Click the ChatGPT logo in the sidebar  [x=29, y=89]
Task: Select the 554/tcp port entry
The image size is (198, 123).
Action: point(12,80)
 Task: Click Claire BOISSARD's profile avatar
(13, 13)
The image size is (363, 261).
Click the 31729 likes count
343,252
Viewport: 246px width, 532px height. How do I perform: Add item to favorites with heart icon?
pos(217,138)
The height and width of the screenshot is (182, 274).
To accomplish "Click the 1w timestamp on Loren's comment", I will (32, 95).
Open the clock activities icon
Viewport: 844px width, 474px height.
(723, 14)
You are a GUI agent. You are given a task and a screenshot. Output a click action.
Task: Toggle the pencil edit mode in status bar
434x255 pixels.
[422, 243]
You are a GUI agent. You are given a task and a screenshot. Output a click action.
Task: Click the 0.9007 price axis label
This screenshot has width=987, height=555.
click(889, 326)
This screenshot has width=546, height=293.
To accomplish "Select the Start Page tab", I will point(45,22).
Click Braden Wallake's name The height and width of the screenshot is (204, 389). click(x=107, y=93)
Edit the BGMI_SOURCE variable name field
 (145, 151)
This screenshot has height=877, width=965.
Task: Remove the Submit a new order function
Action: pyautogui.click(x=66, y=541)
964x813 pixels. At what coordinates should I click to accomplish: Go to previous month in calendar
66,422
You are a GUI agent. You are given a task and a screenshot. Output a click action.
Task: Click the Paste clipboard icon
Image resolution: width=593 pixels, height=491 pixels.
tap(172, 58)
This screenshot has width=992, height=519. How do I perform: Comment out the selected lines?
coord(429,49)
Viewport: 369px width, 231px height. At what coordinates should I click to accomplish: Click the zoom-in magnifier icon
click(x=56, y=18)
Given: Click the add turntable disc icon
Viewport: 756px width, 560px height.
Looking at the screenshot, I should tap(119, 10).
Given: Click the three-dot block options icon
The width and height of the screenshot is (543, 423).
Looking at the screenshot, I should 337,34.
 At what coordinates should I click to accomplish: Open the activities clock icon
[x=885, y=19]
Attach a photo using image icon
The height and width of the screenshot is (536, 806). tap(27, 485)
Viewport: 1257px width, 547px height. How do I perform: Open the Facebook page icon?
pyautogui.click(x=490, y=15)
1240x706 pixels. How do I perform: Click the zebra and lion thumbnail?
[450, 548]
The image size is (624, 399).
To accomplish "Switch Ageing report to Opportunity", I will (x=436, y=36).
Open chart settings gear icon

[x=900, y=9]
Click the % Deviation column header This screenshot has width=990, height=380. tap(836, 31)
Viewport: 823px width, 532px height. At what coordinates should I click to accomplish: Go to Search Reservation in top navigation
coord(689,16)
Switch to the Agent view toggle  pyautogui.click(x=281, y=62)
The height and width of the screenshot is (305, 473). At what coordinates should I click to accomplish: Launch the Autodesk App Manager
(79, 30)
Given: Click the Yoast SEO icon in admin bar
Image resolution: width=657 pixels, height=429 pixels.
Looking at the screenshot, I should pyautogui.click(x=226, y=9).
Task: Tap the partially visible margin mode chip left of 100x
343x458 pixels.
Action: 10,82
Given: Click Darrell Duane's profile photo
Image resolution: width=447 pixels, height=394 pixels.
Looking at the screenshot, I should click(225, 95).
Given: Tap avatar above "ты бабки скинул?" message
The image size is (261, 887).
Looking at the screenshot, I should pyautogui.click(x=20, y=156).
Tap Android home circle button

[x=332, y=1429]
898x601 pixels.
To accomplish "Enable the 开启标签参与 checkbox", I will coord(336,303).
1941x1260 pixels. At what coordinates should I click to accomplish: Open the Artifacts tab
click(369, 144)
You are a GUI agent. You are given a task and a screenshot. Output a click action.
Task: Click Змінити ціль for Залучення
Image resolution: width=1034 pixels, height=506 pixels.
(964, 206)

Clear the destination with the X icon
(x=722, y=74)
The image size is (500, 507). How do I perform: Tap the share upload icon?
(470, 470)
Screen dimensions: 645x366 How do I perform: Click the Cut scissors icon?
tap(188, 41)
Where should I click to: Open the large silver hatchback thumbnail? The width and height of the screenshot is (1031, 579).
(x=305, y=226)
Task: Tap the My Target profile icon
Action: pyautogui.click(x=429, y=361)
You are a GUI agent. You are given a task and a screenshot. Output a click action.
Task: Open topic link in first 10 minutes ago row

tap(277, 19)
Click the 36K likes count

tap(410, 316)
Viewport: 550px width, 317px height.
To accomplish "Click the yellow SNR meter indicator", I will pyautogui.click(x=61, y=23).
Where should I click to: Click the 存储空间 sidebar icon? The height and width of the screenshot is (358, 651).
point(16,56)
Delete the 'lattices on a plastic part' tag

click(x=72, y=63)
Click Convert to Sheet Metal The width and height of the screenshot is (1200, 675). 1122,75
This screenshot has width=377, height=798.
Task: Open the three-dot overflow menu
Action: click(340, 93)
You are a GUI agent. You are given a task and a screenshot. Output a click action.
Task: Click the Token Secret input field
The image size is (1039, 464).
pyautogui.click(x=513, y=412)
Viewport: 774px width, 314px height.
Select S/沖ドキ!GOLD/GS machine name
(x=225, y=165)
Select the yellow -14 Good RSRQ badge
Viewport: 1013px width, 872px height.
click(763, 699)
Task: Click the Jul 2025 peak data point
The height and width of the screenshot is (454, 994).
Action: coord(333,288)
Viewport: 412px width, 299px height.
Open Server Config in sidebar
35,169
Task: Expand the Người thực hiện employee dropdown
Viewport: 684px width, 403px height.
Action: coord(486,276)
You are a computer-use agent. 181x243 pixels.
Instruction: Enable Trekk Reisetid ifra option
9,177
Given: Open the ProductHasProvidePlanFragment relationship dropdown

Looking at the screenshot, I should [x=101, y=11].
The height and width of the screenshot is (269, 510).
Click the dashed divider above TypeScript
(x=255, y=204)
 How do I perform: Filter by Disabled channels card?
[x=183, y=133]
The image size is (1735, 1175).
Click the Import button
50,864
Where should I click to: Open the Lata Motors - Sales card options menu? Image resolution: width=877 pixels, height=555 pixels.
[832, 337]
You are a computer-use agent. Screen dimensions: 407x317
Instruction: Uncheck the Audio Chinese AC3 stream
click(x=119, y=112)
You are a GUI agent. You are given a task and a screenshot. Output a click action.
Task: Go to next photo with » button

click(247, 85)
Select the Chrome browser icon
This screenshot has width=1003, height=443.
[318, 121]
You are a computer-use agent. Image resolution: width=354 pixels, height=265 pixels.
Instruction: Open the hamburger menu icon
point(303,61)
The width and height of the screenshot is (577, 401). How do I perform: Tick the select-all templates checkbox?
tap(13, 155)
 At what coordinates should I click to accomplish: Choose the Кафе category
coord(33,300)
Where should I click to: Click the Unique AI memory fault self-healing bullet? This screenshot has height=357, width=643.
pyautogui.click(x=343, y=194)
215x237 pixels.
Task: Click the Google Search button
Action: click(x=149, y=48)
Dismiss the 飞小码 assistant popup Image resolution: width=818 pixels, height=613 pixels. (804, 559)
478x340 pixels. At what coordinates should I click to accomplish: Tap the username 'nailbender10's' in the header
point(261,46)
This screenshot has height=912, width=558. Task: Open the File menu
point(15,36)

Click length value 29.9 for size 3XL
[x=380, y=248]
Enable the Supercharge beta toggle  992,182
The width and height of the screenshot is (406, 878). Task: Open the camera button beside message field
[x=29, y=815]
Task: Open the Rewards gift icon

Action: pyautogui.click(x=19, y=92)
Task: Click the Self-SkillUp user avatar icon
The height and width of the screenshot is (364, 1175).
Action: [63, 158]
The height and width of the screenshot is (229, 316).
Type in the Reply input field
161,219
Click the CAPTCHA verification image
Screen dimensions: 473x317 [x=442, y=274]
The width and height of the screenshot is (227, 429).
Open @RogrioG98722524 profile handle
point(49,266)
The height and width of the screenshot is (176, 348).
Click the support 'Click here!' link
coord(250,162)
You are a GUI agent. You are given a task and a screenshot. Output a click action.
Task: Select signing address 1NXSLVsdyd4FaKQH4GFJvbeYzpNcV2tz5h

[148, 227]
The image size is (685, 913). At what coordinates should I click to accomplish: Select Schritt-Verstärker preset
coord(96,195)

----

**What you need to do**
Please make an exact copy of the lines above from the line with "Given: Click the add turntable disc icon" through the line with "Click the %", both ends included.

**Your solution**
Given: Click the add turntable disc icon
Viewport: 756px width, 560px height.
Looking at the screenshot, I should tap(119, 10).
Given: Click the three-dot block options icon
The width and height of the screenshot is (543, 423).
Looking at the screenshot, I should 337,34.
 At what coordinates should I click to accomplish: Open the activities clock icon
[x=885, y=19]
Attach a photo using image icon
The height and width of the screenshot is (536, 806). tap(27, 485)
Viewport: 1257px width, 547px height. How do I perform: Open the Facebook page icon?
pyautogui.click(x=490, y=15)
1240x706 pixels. How do I perform: Click the zebra and lion thumbnail?
[450, 548]
The image size is (624, 399).
To accomplish "Switch Ageing report to Opportunity", I will (x=436, y=36).
Open chart settings gear icon

[x=900, y=9]
Click the % Deviation column header This screenshot has width=990, height=380. tap(836, 31)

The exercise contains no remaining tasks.